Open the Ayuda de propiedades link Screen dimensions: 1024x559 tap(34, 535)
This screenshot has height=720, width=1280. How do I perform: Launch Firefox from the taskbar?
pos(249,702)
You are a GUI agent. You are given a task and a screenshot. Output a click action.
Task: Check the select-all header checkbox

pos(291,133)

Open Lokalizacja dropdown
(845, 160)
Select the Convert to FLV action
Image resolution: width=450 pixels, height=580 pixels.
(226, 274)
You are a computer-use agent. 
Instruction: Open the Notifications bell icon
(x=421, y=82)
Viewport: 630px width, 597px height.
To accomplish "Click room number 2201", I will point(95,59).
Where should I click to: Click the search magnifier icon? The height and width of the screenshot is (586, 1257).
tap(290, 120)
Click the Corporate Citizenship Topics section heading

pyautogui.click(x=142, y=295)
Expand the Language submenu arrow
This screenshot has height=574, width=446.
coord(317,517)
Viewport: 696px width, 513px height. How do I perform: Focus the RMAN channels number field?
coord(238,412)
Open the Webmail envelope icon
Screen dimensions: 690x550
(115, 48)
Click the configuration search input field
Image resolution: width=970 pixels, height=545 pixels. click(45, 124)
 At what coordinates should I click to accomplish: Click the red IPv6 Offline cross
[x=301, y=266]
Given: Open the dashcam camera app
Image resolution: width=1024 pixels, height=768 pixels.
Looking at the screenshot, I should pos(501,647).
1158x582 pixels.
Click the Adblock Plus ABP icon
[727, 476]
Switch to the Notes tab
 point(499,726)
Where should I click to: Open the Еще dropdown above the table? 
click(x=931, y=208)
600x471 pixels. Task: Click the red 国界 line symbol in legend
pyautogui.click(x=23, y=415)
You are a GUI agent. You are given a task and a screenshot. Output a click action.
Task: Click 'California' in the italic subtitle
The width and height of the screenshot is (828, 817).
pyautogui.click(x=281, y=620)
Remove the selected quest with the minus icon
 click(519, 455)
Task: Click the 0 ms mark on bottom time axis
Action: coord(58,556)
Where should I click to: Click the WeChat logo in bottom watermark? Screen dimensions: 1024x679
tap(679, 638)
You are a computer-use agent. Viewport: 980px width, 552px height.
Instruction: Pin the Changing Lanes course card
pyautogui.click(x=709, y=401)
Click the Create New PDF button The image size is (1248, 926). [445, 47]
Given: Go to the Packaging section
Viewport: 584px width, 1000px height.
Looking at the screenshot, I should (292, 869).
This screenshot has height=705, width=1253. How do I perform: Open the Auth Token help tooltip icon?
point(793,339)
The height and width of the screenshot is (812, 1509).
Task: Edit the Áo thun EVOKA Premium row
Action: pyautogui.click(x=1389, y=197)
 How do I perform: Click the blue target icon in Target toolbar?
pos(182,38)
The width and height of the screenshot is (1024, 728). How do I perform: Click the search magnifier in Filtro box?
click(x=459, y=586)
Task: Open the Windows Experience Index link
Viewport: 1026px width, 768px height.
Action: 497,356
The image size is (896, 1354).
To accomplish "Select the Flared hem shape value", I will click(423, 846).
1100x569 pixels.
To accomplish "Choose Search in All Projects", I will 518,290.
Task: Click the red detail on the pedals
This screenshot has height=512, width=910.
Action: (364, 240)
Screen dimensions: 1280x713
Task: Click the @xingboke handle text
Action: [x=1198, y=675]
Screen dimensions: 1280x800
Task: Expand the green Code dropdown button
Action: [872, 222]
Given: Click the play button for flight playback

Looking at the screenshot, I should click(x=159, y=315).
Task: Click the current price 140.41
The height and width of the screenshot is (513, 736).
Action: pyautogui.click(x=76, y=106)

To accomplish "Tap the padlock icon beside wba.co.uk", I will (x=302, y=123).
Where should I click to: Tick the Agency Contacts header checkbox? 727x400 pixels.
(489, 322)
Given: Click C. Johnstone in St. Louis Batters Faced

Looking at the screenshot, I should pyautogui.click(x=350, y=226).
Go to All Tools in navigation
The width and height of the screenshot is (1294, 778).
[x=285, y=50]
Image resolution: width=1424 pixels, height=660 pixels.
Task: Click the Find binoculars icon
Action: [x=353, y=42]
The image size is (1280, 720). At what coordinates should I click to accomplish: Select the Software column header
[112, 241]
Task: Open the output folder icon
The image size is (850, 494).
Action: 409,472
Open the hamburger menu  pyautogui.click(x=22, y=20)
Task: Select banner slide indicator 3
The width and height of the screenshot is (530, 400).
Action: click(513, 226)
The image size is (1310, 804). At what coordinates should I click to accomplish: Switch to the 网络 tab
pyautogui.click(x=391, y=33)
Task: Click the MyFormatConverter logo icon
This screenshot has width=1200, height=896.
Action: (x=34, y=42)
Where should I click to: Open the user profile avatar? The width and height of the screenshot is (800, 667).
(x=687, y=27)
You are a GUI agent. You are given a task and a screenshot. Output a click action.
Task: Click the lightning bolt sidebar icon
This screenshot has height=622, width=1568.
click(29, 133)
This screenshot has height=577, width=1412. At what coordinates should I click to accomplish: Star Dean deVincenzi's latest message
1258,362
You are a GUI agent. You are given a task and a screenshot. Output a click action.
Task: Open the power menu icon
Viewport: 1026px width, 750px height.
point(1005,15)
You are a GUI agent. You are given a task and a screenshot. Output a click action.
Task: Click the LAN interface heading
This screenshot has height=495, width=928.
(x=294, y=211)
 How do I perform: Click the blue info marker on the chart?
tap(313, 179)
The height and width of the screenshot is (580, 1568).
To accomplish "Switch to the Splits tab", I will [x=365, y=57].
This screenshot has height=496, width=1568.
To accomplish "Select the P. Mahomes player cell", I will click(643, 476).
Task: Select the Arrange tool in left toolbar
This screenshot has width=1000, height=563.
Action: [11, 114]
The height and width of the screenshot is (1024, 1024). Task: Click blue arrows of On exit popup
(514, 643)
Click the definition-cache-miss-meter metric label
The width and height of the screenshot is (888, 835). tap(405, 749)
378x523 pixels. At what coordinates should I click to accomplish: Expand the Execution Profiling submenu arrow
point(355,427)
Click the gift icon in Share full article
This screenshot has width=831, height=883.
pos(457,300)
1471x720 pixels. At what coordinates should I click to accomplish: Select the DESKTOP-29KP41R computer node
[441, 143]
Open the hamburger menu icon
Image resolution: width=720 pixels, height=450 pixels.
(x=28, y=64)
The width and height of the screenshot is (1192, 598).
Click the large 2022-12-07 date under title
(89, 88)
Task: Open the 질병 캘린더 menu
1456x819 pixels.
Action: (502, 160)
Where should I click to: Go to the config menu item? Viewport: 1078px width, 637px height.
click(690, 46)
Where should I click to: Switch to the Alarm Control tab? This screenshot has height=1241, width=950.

= Task prompt =
What you return should be exactly the lines above, starting at the one with "Task: Click the red detail on the pedals" and ending at the one with "Task: Click the current price 140.41", and nothing else.

= Task result =
Task: Click the red detail on the pedals
This screenshot has height=512, width=910.
Action: (364, 240)
Screen dimensions: 1280x713
Task: Click the @xingboke handle text
Action: [x=1198, y=675]
Screen dimensions: 1280x800
Task: Expand the green Code dropdown button
Action: [872, 222]
Given: Click the play button for flight playback

Looking at the screenshot, I should click(x=159, y=315).
Task: Click the current price 140.41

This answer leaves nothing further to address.